Como fazer com que um agricultor que nunca teve conta no banco tenha acesso a um crédito? Digitalizando e capturando todos os detalhes do processo agrícola, desde a qualidade do solo, às competências de condução de um trator, até ao preço do melão vendido no mercado. Conhecido como Digital Twin e recorrendo à Inteligência Artificial (IA), nos próximos cinco anos, será possível utilizar estes dados para prever com precisão o rendimento das colheitas, ajudando os agricultores na sua expansão.

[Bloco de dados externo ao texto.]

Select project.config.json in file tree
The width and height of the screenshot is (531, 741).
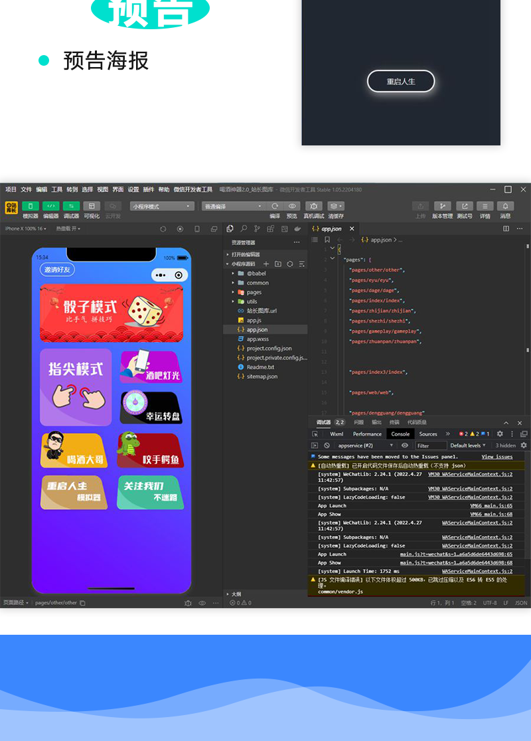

2.Às colheitas – A Blockchain irá impedir que os alimentos sejam desperdiçados

Prevê-se eliminar muitos dos custos desconhecidos no processo de produção alimentar. Dos agricultores aos fornecedores, cada participante no processo de produção irá saber exatamente a quantidade que deve plantar, encomendar e enviar. O desperdício alimentar irá diminuir substancialmente e os produtos que chegam aos supermercados serão mais frescos – assim que se combine a tecnologia Blockchain, com dispositivos de IoT e algoritmos de IA.

3.Às prateleiras – Mapear o microbioma irá proteger-nos das bactérias prejudiciais

As autoridades de segurança alimentar vão ganhar um novo superpoder: a capacidade de entender a forma como milhões de micróbios coexistem ao longo da cadeia de abastecimento alimentar. Estes micróbios – alguns saudáveis para consumo humano, outros não – são regularmente introduzidos em alimentos agrícolas, fábricas e mercearias. Com uma nova técnica que permite analisar de forma rápida e de baixo custo o comportamento dos micróbios presentes em toda a rede alimentar, iremos assistir a uma melhoria significativa na segurança do que consumimos.

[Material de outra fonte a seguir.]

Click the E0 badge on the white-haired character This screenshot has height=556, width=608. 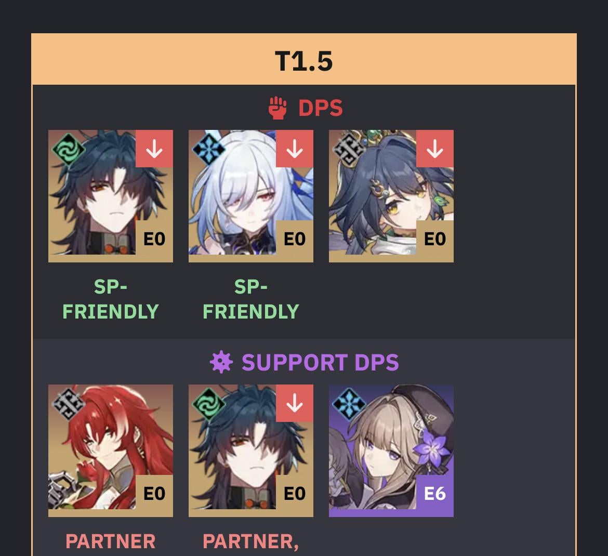[x=295, y=239]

4.À mesa – Sensores de IA irão detetar agentes patogénicos alimentares em casa

Os agricultores, os processos de produção e os pontos de venda – em conjunto com os milhões de utilizadores domésticos – vão poder detetar sem esforço as bactérias perigosas dos alimentos. Para isso, apenas irão precisar de um telemóvel ou outro dispositivo com sensores de IA. Os investigadores da IBM estão a criar poderosos sensores de inteligência artificial que permitem detetar agentes patogénicos transmitidos por alimentos. Estes sensores de bactérias móveis podem acelerar o resultado de um teste de agentes patogénicos, que antes demorava dias, para segundos, permitindo que os indivíduos detetem a existência de E. coli ou Salmonellas prejudiciais à saúde, em qualquer ponto da cadeia alimentar.

5.Ao lixo – Um novo processo de reciclagem radical irá dar uma nova vida ao plástico antigo.

A eliminação de resíduos e a criação de novos plásticos serão completamente transformados. Tudo, desde pacotes de leite ou caixas de bolachas, a sacos do supermercado ou até roupas, será reciclável. As empresas de fabrico de poliamida serão capazes de reciclar o tecido e transformá-lo, conferindo-lhe uma nova utilidade. Esta transição será impulsionada por inovações como o VolCat, um processo catalisador que digere certos plásticos (chamados poliamida) numa substância que pode ser alimentada diretamente nas máquinas de fabrico de plástico e fazer novos produtos.